There is indubitably a significant challenge when analyzing dense data, that is dealing with the saliency parameters besides those imperative for the model itself. As a consequence, the parameter estimation can sometimes be a sensitive task, not to mention the huge impact that the number of needed hidden states has on the said estimation. For this particular reason, we need to adapt the model in a way that it can handle the modelling of the data using a lower number of parameters to come up with the most relevant features from the candidate sets.

3 The proposed GID-FSHMM model

3.1 Feature selection integration in Hidden Markov model

In this section, we start by presenting the Hidden Markov Model and we recall the feature saliency concept that we will embed in the HMM. Then, we

3.1.1 The Hidden Markov model

We consider a HMM with continuous emissions and K states. We put \(y=\{y_0,y_1,...,y_T\}\) the sequence of observed data with \(y_t \in {\mathbb {R}}^L\), where T designates the time factor and L is the number of features. The observation for the l-th feature at time t, which is represented by the the l-th component of \(y_t\), is denoted by \(y_{lt}\).

Let \(x=\{x_0,x_1,..., x_T\}\) be the sequence of hidden data. The transition matrix of the Markov chain associated to this sequence is denoted as \(B=\{b_{ij}=P(x_t=j|x_{t-1}=i)\}\) and \(\pi\) is the initial state probability. Thus the complete data likelihood can be expressed as:

$$\begin{aligned} p(x,y|\Lambda )=\pi _{x_{0}}c_{{x_0}}(y_0)\prod _{t=1}^{T}b_{x_{t-1},x_t}c_{x_t}(y_t) \end{aligned}$$
(1)

where \(\Lambda\) is the set of model parameters, and \(c_{x_t}(y_t)\) is the emission probability given state \(x_t\).

Fig. 1
figure 1

The Hidden Markov model: Grey squares represent latent variable, pink circles are observations, and blue circles represent model parameters where \(\alpha\) and \(\beta\) are GID parameters (colour figure online)

In our feature selection hidden Markov model (FSHMM) we apply a feature saliency approach over the emission probability distribution in order to select the relevant features and to estimate our parameters [48]

The graphical model of the GID Hidden Markov model can be seen in Fig. 1.

3.1.2 Feature saliency-based Hidden Markov model

The feature-saliency based HMM measures the relevancy of a certain feature as follows; if the latter’s distribution is dependent on the underlying state, the feature is believed to be relevant. In the case where its distribution is independent of the state, the feature is considered irrelevant [1].

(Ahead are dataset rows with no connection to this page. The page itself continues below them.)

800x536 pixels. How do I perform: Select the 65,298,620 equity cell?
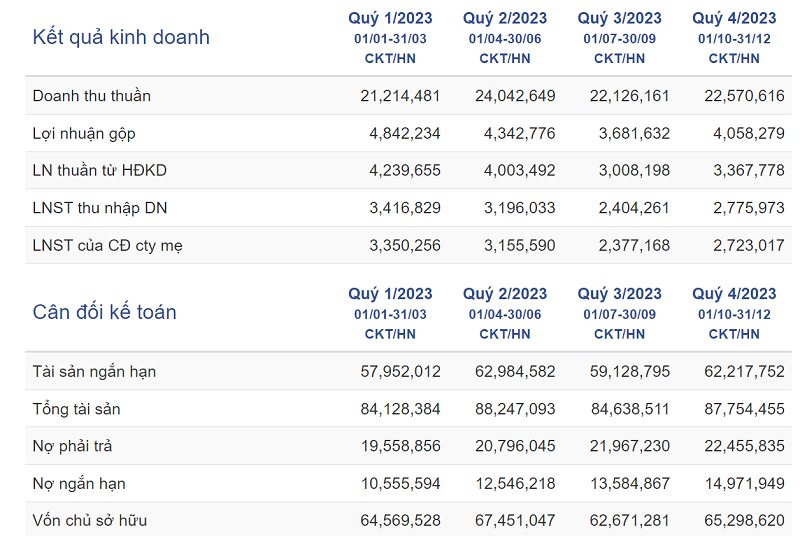coord(744,520)
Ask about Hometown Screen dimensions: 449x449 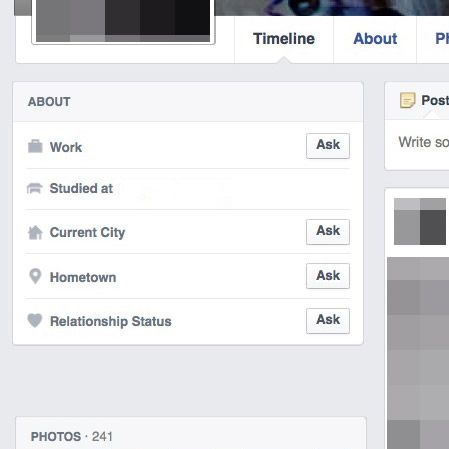tap(328, 276)

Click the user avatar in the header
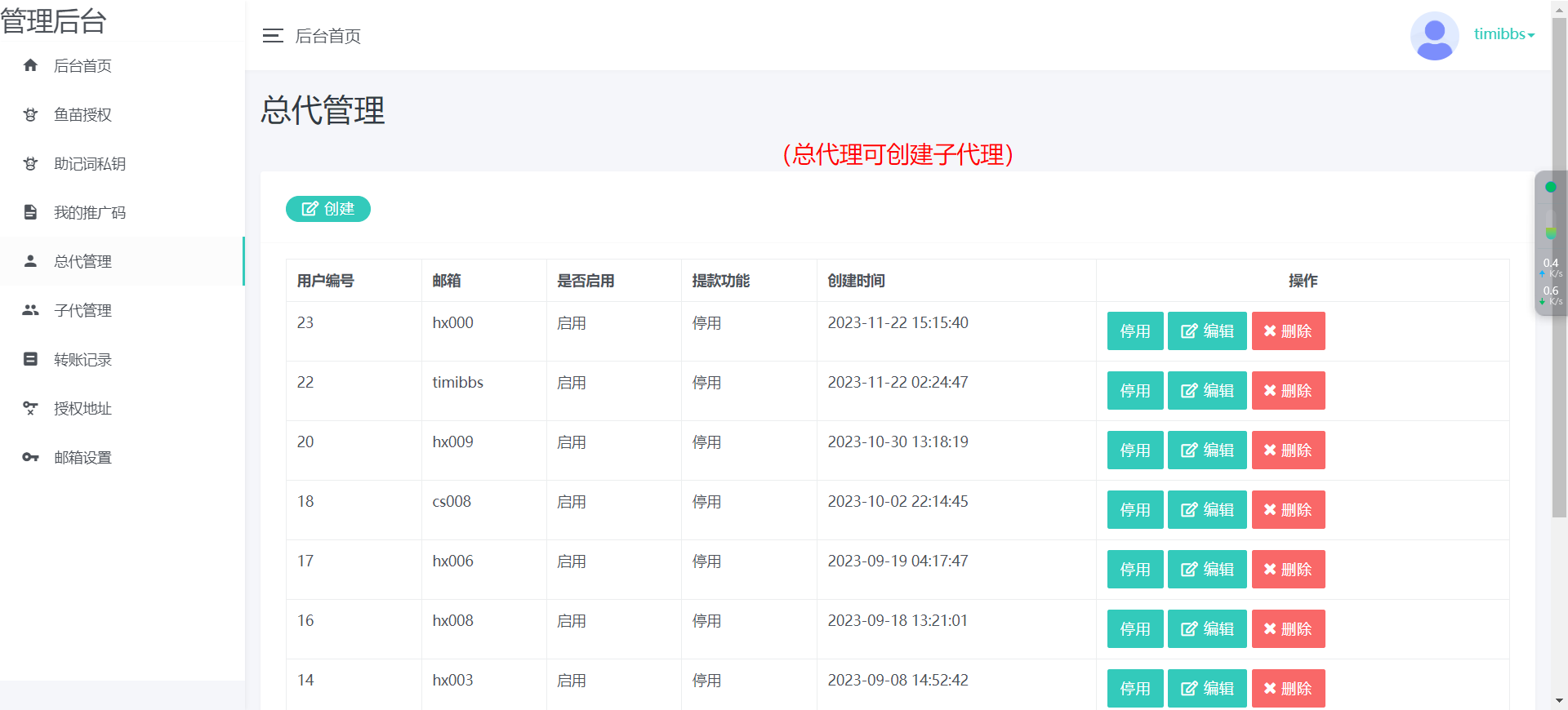[x=1434, y=36]
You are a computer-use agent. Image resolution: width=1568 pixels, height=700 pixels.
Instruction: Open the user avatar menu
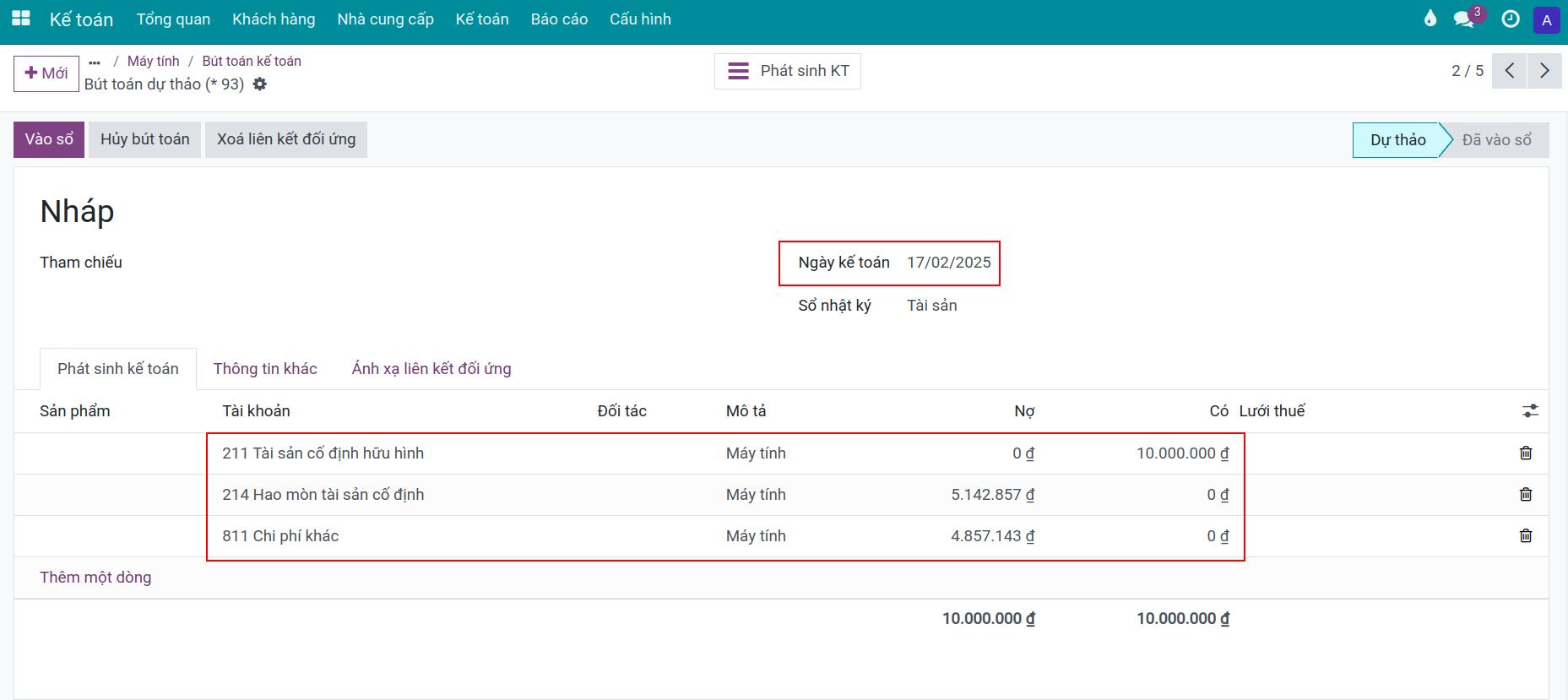(1546, 20)
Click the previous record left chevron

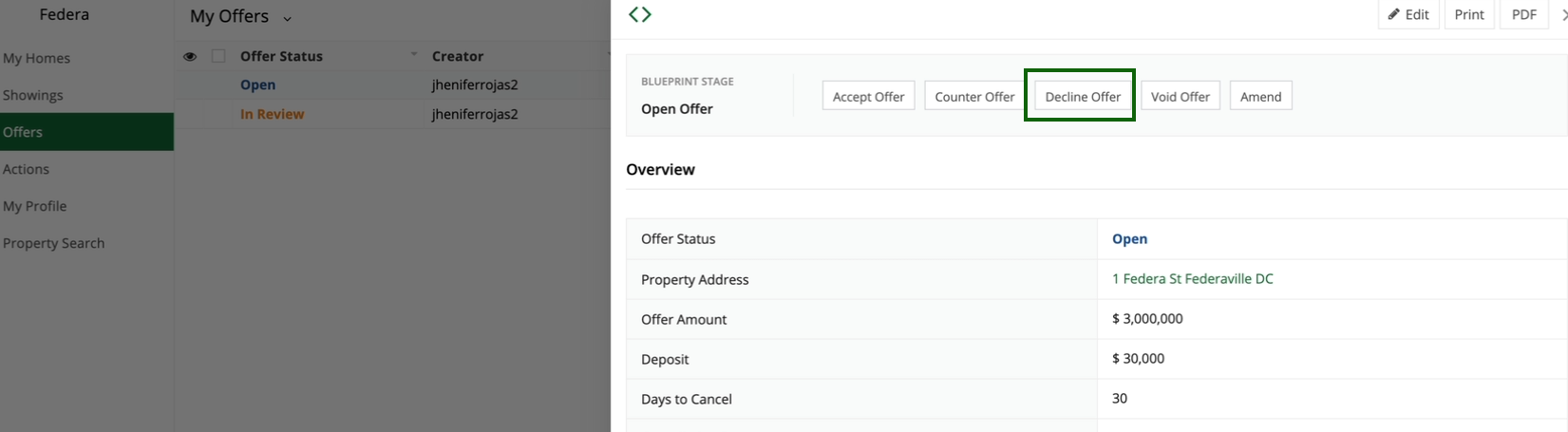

Thus, we put a set of binary variables \(z=\{z_1,..., z_L\}\) indicating the relevancy of features, that is \(z_1=1\) if the l-th feature is relevant and \(z_1=0\) if it’s irrelevant. The feature saliency \(\rho _l\) is the probability that the l-th feature is relevant.

In this work we assume that all features are conditionally independent given the state. Hence, the conditional distribution of \(y_t\) given z and x can be written as follows:

$$\begin{aligned} p(y|z,x_t=i, \Lambda )=\prod _{l=1}^{L}r(y_{lt}|\theta _{il})^{z_l}q(y_{lt}|\lambda _l)^{1-z_l} \end{aligned}$$
(2)

where \(r(y_{lt}|\theta _{il})\) is the conditional feature distribution for the l-th feature with state-dependent parameters \(\theta _{il}\) which later will be detailed with depending on the adopted type of mixture, and \(q(y_{lt}|\lambda _l)\) is the state independent feature distribution with parameters \(\lambda _l\).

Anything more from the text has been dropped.